The possibility that the popular TikTok app will be banned in the US is closer today after the House of Representatives voted to restrict the social network.
The representatives voted 336-71 in favor of the National Defense Authorization Law, which includes an amendment that prohibits TikTok from all federal devices.
Colorado Rep Ken Buck proposed adding TikTok after calling the app a “serious threat to national security.”
The company’s data collection could be used in a cyberattack if shared with the Chinese government, Buck said. Most US Army corps have already banned the use of TikTok for similar reasons.
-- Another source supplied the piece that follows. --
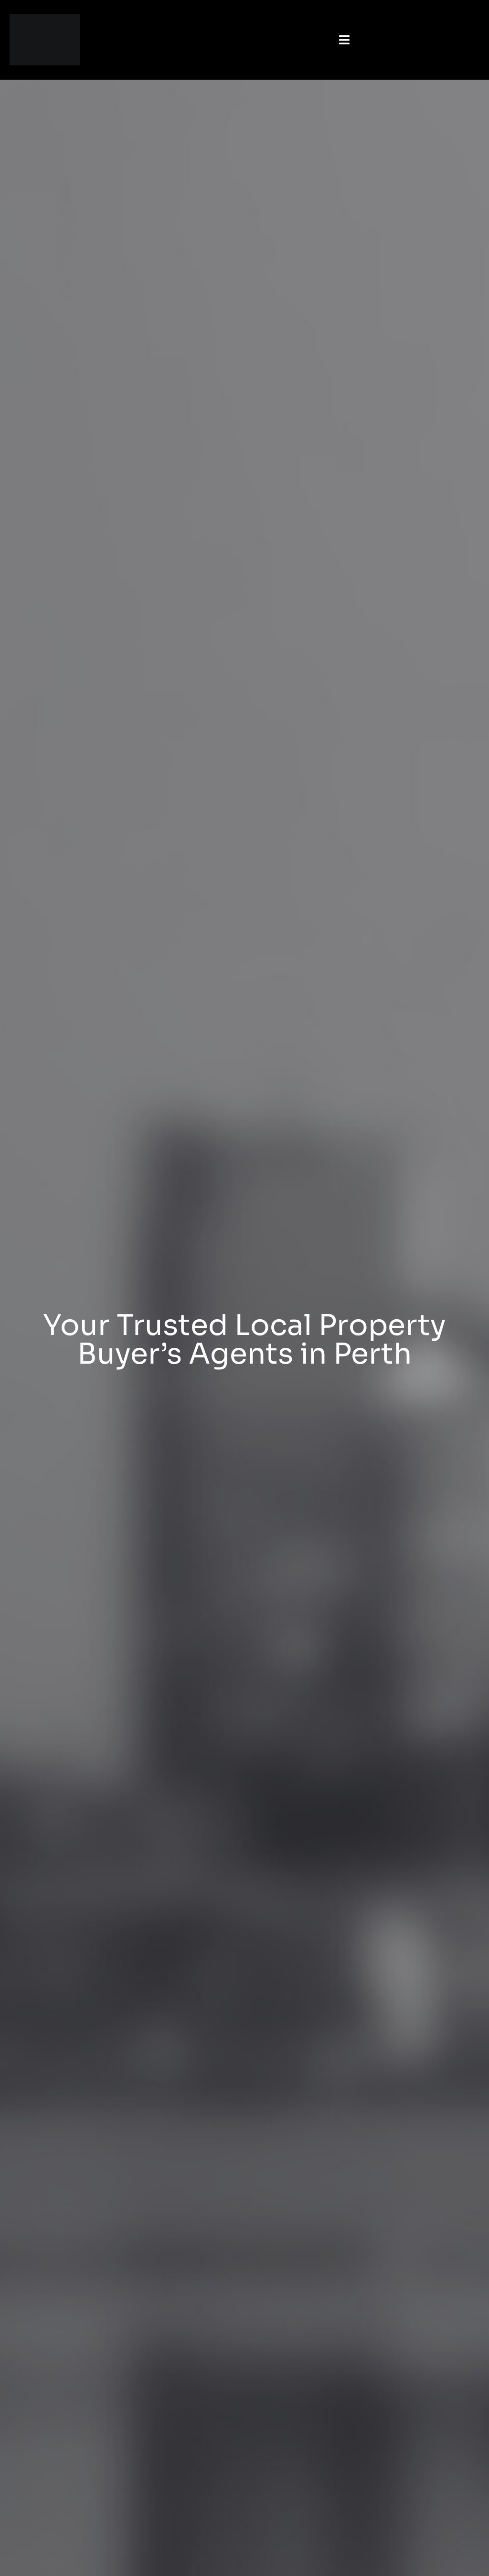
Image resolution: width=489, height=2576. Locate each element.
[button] (344, 40)
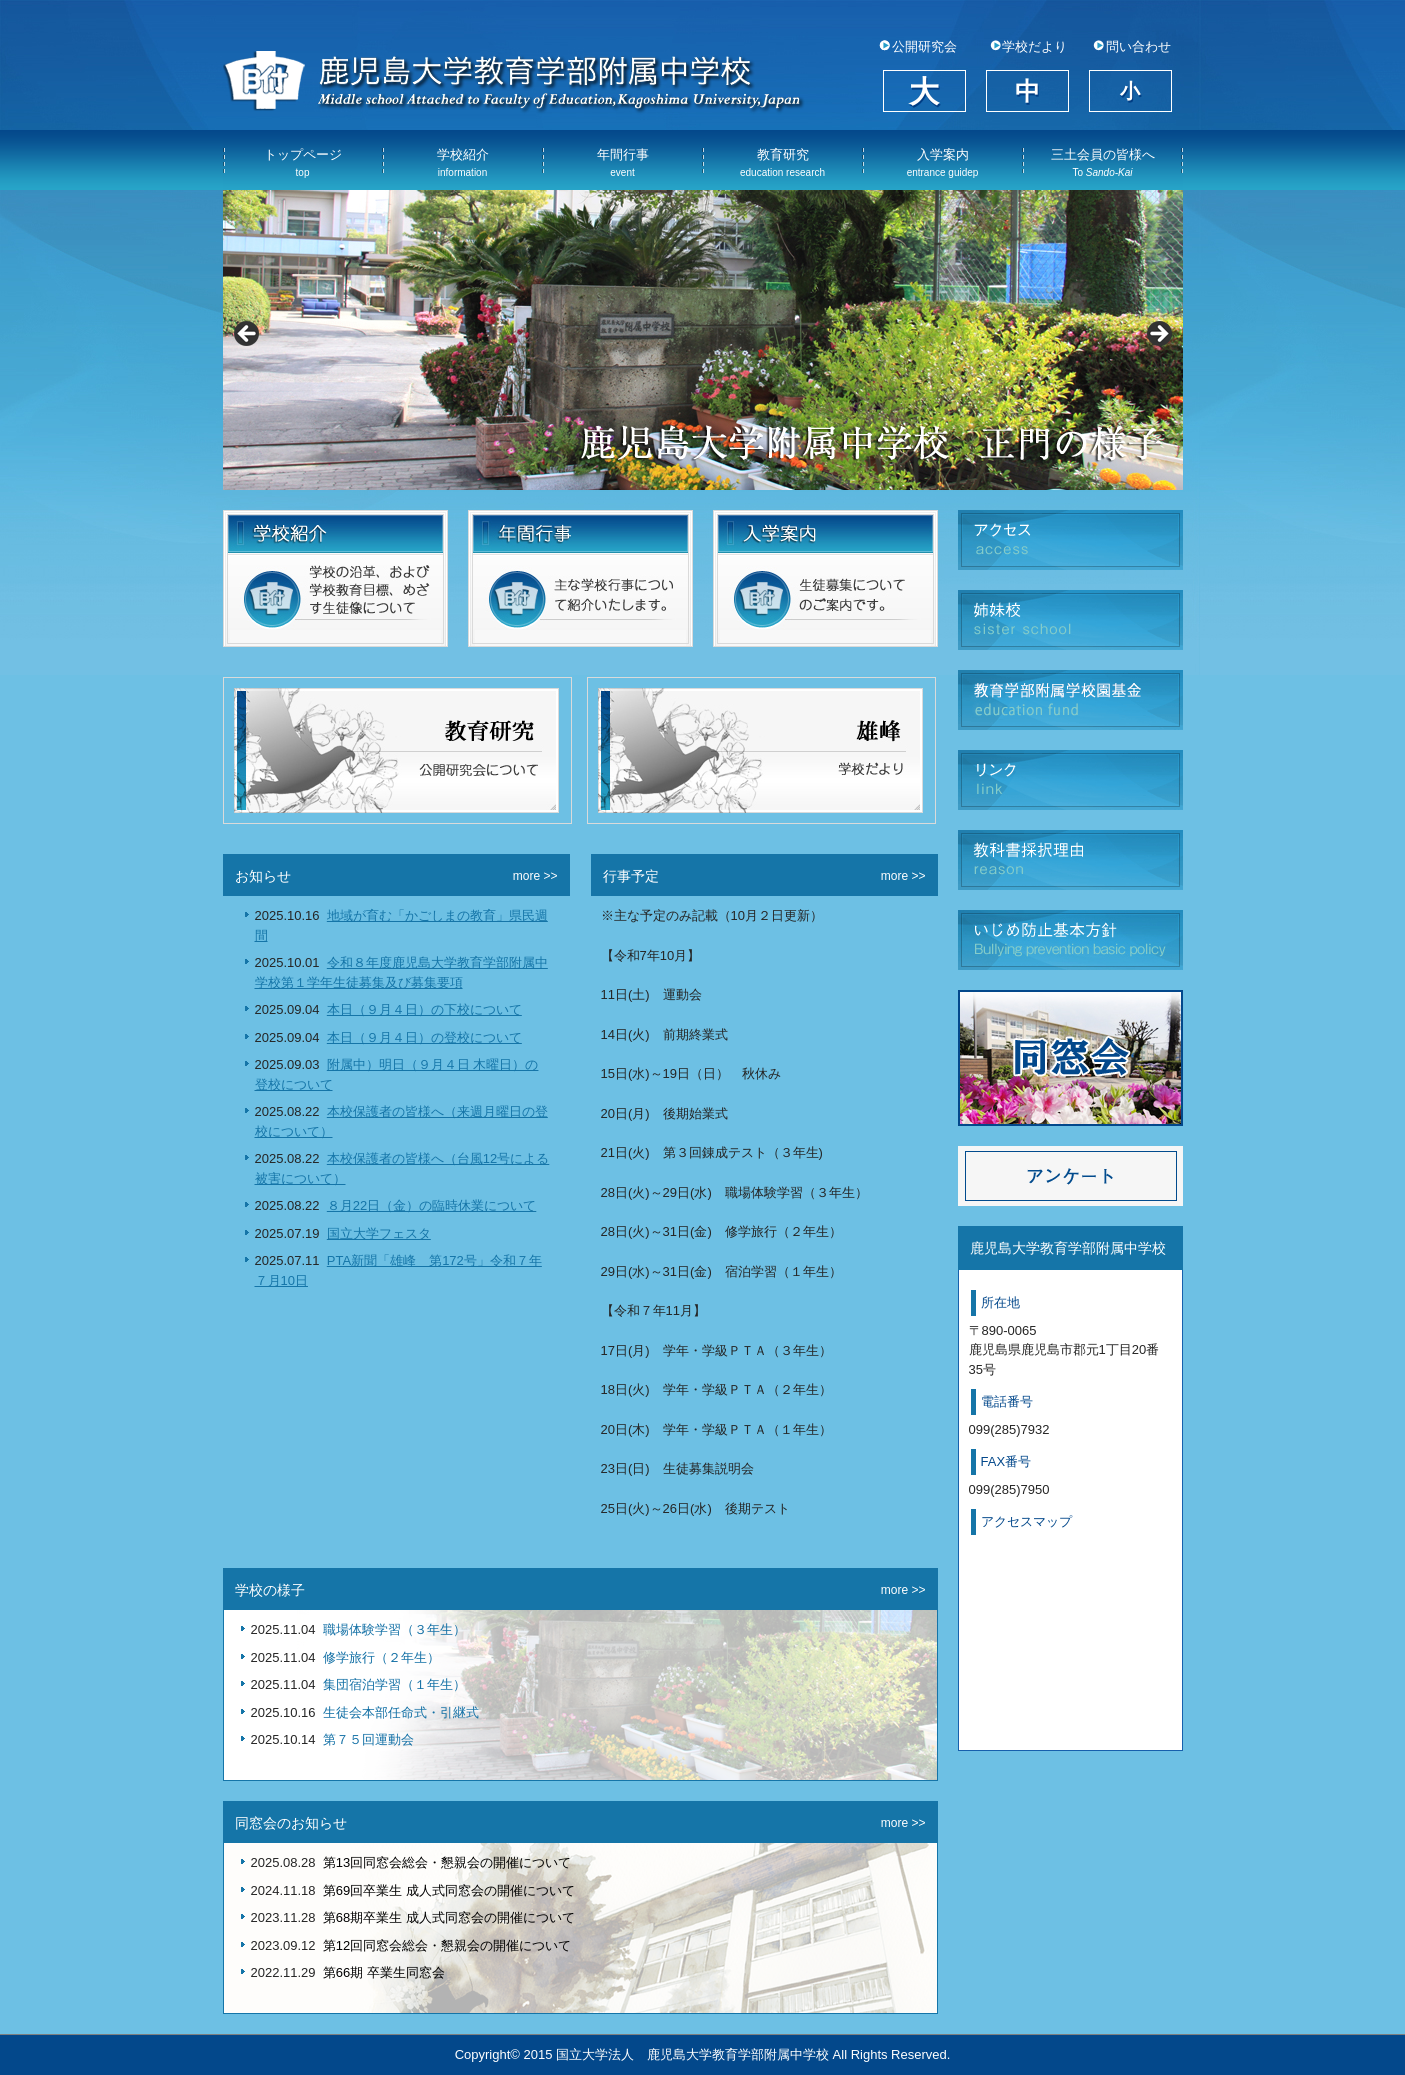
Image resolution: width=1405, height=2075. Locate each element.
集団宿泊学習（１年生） (394, 1684)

The prohibition does not necessarily have to become law. The Senate has yet to pass it this week, and both sides of Congress will have to reconcile their bills before they can receive the President’s signature. The ban may be altered or removed in the process.
If the law prohibits access to TikTok, it could bring the US closer to a broader ban on the service. Secretary of State Mike Pompeo said the government is “evaluating” the ban on general access to Chinese social media apps, and a federal move against TikTok would encourage this possibility.
TikTok defends that it does not share data from its application with the Chinese government. Its parent company ByteDance has an equivalent application, Douyin, within the borders of China. TikTok has set out to hire an American CEO and distance itself from ByteDance’s Chinese operations.
Whatever happens, increases the pressure on popular apps. India recently banned TikTok and 59 other apps due to its dispute with China, and also cited security as a factor.